Features & Interviews

Manufacturing in Lancashire: Leyland Trucks plant visit

05 November 2014 #Features & Interviews

Few people stop to think that nearly 30% of all the new trucks registered in the UK are also built domestically. One plant with a long back-story is Leyland Trucks in Lancashire, but should it defined as an assembly operation, or a manufacturing plant?

Component assembly at Leyland plant

Component assembly at Leyland plant

 Echoes

The origin of the truck plant in the town of Leyland dates back to Lancashire Steam Motors, founded in 1896. The firm changed its name to Leyland Trucks shortly after production of internal combustion engines started in 1904, and at one time employed 30,000 people. While this is no longer the case, over a thousand employees still design and produce heavy vehicles.  The one million square feet of factory space has a big responsibility as it assembles all the right-hand-drive DAF trucks that are sold in the UK, including the LF, CF and XF ranges. It also exports to over 50 countries with FBU (fully built up), and CKD (completely knocked down) products. Owned by DAF Trucks, and ultimately by Paccar in the US, it is part of the American giant’s European and worldwide product portfolio. And while Peterbilt and Kenworth brands are big in the US, it’s DAF’s flexibility that makes it more acceptable in global markets. Paccar acquired DAF in 1996 and Leyland Trucks two years later.

Role play

Engines, gearboxes and cabs arrive at the plant fully assembled and trimmed, but to describe the facility simply as an ‘assembly plant’ would be to do it a disservice. The plant has sole responsibility for designing and building the light LF range and the 18-tonne CF, so that’s more than a bolt-up operation. However, it’s the home-grown nature of much of the work that qualifies as value-added manufacturing. Apart from running a bodybuilding line with production running at 1,500 per year, they will also produce bespoke bodies to order.

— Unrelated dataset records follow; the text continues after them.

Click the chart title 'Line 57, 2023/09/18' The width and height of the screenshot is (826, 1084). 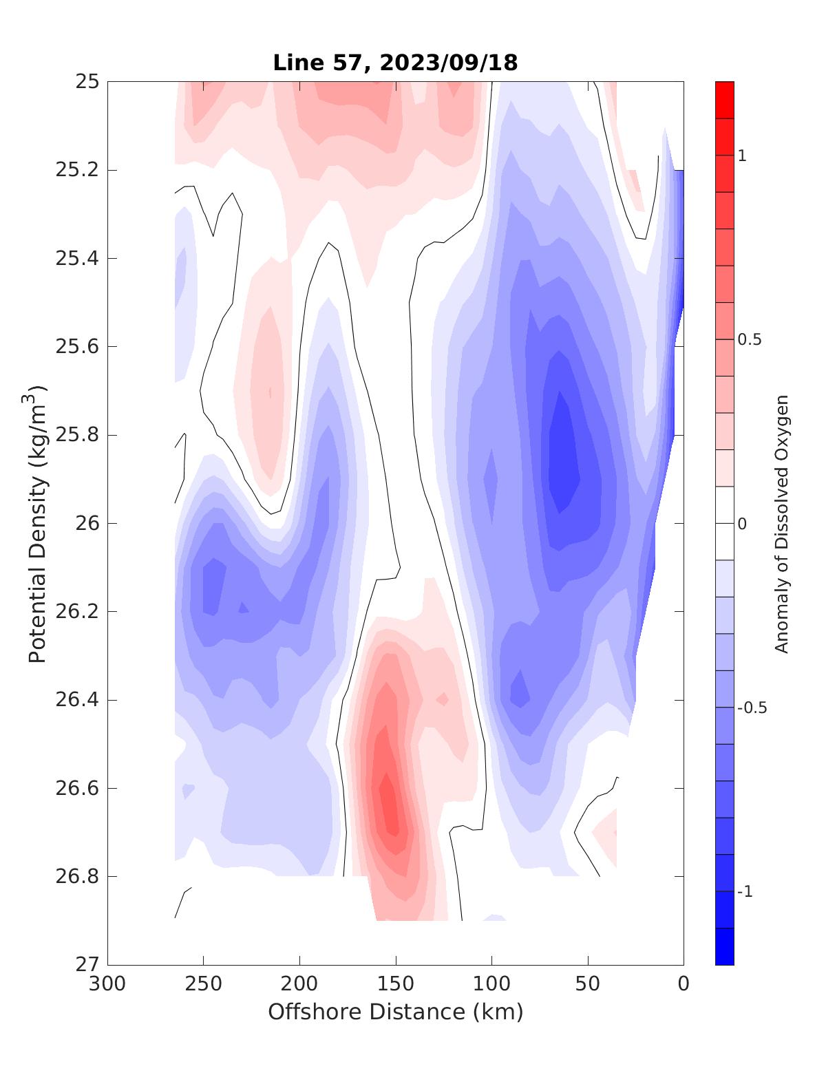tap(395, 63)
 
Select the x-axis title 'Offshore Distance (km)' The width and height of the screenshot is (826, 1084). tap(395, 1012)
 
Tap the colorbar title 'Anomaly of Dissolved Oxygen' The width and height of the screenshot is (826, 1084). tap(781, 523)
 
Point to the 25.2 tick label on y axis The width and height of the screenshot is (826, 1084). tap(76, 170)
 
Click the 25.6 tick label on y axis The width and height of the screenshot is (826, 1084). tap(76, 346)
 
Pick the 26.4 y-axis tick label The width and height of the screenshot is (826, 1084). tap(76, 700)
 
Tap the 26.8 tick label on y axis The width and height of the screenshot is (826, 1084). tap(76, 876)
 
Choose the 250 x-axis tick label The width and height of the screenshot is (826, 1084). tap(204, 984)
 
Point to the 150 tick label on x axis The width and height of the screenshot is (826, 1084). tap(396, 984)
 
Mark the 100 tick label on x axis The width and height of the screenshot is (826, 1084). tap(491, 984)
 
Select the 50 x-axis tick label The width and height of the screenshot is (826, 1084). tap(588, 984)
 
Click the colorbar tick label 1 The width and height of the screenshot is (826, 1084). tap(742, 156)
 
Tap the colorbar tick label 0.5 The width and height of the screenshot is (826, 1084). tap(748, 340)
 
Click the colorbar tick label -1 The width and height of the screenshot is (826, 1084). tap(744, 892)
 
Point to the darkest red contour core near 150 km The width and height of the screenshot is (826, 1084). tap(390, 805)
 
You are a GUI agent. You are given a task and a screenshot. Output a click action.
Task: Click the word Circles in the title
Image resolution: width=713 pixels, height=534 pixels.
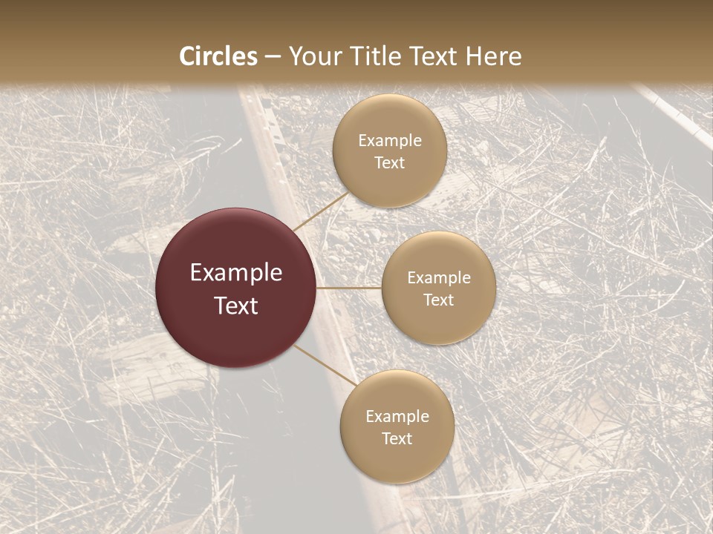218,56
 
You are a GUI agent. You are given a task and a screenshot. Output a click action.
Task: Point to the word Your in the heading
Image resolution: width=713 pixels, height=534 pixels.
312,56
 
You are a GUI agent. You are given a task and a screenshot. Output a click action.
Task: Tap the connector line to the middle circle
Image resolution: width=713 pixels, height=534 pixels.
349,288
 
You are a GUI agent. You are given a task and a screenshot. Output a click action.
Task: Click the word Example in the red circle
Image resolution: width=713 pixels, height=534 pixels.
236,273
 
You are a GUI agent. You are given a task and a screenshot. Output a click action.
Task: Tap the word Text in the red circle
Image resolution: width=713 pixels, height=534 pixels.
236,306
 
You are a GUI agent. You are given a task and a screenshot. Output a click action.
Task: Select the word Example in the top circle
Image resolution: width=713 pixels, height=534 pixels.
390,141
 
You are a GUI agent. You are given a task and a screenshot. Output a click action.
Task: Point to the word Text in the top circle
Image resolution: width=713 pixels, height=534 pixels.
389,163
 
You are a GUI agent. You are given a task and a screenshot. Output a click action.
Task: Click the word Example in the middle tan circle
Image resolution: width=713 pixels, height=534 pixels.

Leyland factory producing DAF

Leyland factory producing DAF

Denis Culloty, Chief Engineer at the plant, says that Euro-6 has thrown a few curved balls their way. He says, “For hauliers who want a simple box-bodied 18-tonner, or a 6×2 tractor, the after treatment designs are well-established and now routine build. But for a lot of customers who need products for specialised applications, it has generated issues that our designers have had to solve.”

 

An LF 220 chassis destined for Johnston Sweepers is a good example. The customer needed a chassis with no encumbrances in the way of the installation of sweeper equipment and controls, but Euro-6 did exactly that. So the Leyland design team set about a solution that re-shaped, and relocated, all the SCR equipment to the rear of the cab.

It’s a relatively short production run that may have qualified as nuisance value elsewhere, but not at Leyland. Add all these niches up and you have valuable extra volumes.  For example, a light 28-tonne, low chassis height tractor designed for DHL’s Trade Team brewery deliveries has a production run of 100. Meanwhile, another customer’s 6×4 that needs more chassis space has the SCR equipment designed around the vertical exhaust stack behind the cab. In addition to the regular boxes, flats and curtains, Leyland’s own AeroBody on the LF is also reported to be doing well, and DAF’s UK Managing Director, Ray Ashworth, says that bodywork is considered to be simply another item on their options list.

Creative edge

The Leyland design centre, currently in a building at the end of the assembly hall, is in line for a major re-vamp and relocation within the factory to put it among central office functions. The team uses CAD (computer-aided design), CAM (computer-aided manufacture), and CFD (computational fluid dynamics) in the same way as Paccar’s other global sites. The ability to design in virtual space before expensive patterns are commissioned is cheaper and quicker. It also has advantages for production engineers when they are designing build schedules. A 40-stage build process can be minutely examined in the 3D theatre, and decisions can be made that will save assembly staff time and trouble. A new model can be built in virtual space, with assembly teams able to contribute and comment, as can component suppliers. More dynamic design issues can be tackled too. Suspension reaction can be predicted with data from the spring manufacturers imported into the system, and the Belgian pavé section of DAF’s test track in Eindhoven was laser mapped for the recent LF design project, and then brought to the Leyland design centre, virtually.

 Management

The plant has a surprisingly semi-autonomous nature. The current Managing Director of Leyland Trucks, Ron Augustyn, has been in command for two years. He agrees that the Paccar culture has imbued the plant, and internal project boards do cooperate between sites, but the Chief Engineer at Leyland reports to Augustyn, not to Ron Borsboom, DAF’s Chief Engineer in Eindhoven. Augustyn told us, “Leyland is firmly embedded in the Paccar global quality process, and it scores highly among its overseas peers.” He’s clearly proud of the Leyland plant’s reputation at the higher management altitudes in Seattle, and he also feels privileged to be a custodian at the front end of a lot of industrial history. Paccar’s ethos is known for being single-mindedly customer-driven, and a company with an unbroken record of 75 years profitable trading must be a shrewd judge of efficient operations.